Southwestern University has earned a reputation for being an environmentally responsible institution, and this has been achieved through the hard work of students from organizations such as Students for Environmental Activism and Knowledge (SEAK).
SEAK's mission is to improve sustainability policies, educate and engage the Southwestern community on environmental, energy and conservation issues, and create a cleaner and more sustainable future. To achieve these goals, the organization has implemented various initiatives, such as the National Environmental Education Foundation (NEEF) and Earth Commons. NEEF is a leading national organization for lifelong environmental learning, providing people of all ages with opportunities to experience and learn about the environment.

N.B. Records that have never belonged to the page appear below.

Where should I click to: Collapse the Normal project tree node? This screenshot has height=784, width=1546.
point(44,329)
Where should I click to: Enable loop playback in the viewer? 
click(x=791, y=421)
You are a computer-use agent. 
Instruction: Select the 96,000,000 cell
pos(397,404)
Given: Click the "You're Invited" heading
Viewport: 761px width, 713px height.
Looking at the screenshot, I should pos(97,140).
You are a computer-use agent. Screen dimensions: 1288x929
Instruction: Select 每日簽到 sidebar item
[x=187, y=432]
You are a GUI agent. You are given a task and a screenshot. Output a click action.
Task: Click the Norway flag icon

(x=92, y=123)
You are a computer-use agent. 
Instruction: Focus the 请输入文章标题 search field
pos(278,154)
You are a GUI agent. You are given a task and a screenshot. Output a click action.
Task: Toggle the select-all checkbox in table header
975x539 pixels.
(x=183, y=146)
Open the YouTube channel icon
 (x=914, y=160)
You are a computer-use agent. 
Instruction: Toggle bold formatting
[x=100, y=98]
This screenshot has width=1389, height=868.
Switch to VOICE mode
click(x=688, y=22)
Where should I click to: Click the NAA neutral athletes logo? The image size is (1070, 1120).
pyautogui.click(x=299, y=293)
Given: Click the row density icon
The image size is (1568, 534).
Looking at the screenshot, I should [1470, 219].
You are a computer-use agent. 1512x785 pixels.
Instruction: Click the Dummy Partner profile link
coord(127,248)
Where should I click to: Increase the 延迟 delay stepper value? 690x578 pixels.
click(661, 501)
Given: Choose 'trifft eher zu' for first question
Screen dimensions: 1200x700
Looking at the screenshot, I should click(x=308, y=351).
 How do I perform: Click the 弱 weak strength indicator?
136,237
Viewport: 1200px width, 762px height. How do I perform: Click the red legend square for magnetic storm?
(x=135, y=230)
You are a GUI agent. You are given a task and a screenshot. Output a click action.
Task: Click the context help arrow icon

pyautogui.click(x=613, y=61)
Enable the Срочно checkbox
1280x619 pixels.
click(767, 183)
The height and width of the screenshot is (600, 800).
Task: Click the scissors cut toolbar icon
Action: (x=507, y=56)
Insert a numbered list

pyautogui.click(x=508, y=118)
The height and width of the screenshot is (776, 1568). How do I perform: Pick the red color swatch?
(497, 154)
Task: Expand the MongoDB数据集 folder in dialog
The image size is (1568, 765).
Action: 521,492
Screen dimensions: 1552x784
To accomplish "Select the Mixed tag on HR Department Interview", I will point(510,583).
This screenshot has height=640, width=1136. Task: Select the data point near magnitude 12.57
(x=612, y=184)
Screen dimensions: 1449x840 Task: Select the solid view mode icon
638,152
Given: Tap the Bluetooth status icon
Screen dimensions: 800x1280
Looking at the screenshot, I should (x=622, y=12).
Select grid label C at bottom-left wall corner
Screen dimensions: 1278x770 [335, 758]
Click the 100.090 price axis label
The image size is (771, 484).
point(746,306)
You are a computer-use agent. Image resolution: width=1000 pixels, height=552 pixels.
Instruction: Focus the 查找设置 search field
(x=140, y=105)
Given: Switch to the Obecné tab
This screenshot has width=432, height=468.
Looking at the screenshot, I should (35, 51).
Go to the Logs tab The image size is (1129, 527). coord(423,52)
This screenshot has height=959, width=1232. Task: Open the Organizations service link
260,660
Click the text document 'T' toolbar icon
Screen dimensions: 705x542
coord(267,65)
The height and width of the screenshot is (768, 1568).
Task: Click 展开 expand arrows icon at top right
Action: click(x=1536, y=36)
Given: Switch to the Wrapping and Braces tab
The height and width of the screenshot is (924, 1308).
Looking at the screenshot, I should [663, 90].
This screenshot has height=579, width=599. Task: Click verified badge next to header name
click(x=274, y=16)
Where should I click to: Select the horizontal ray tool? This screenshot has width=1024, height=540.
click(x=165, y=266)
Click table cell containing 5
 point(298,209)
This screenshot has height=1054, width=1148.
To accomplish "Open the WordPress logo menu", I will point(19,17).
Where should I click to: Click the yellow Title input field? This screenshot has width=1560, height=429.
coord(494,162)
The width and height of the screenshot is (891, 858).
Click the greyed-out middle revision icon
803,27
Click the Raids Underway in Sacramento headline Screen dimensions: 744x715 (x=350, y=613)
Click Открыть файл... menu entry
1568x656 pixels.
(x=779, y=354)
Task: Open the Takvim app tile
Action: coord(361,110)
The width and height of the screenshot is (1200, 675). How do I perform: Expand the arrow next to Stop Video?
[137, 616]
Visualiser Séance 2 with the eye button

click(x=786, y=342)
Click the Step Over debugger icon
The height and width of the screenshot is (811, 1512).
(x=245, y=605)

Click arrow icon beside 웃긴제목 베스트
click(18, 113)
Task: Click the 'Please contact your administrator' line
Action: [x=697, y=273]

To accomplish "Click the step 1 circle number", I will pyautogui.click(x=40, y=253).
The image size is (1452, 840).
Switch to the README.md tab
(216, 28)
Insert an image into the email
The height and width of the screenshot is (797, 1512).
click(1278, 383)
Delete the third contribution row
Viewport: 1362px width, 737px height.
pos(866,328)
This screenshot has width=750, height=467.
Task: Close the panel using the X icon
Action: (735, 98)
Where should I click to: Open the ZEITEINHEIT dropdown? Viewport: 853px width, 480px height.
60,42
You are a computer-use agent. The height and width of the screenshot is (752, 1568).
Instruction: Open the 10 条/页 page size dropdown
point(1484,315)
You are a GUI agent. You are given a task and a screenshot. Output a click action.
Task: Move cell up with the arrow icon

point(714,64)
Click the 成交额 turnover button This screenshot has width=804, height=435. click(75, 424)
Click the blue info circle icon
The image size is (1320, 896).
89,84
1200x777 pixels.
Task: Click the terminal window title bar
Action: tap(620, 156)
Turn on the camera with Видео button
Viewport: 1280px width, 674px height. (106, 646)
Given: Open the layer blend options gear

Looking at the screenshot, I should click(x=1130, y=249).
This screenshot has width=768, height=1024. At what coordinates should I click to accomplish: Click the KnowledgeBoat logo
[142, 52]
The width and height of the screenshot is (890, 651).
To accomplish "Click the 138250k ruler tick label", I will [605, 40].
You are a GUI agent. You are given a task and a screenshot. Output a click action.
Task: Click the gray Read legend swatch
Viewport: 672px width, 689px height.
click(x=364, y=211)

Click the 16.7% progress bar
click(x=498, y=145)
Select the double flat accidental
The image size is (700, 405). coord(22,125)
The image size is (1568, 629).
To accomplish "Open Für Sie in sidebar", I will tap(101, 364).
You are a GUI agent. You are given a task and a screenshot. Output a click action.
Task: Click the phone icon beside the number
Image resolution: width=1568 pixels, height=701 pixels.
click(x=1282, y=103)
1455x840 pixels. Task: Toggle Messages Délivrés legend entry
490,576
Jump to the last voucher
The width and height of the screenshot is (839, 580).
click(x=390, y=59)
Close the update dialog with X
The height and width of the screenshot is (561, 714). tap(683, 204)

Earth Commons is an initiative that focuses on important environmental issues such as environmental justice, climate change and energy transitions, environmental health, food and water security, and the conservation of biodiversity. Raising public awareness is an essential part of SEAK's mission. However, it can also be counterproductive in some cases. For example, the demand for slow lorises as pets has increased due to public awareness campaigns, putting this animal in danger of extinction. In Georgetown, TX, environmental organizations are also working to raise awareness about environmental issues. For instance, Zúñiga, a history student with a double specialization in biology and health at Southwestern University recently investigated the local outbreak of gastrointestinal diseases caused by unchlorinated wells in Georgetown in 1980.
He emphasizes the need to educate both members of the Soviet Union and those of the local community about the importance of environmental issues such as sources of clean drinking water. Georgetown has also created a new institute to accelerate action, research and education on the most pressing environmental and sustainability challenges. The Capital Area Council of Governments (CAPCOG) provides centralized coordination to the Working Group which provides support with technical expertise, outreach, education, and training in environmental law. In addition, CAPCOG staff coordinates grants and provides technical assistance and participates in educational activities and in the coordination of regional environmental management. This information can be used to investigate the possible locations of new continuous monitoring stations, measure pollution levels in areas not covered by existing monitors, measure the impacts of certain source areas, measure the contribution of urban emissions to rural areas, determine trends in the composition of volatile organic compounds in the atmosphere, etc.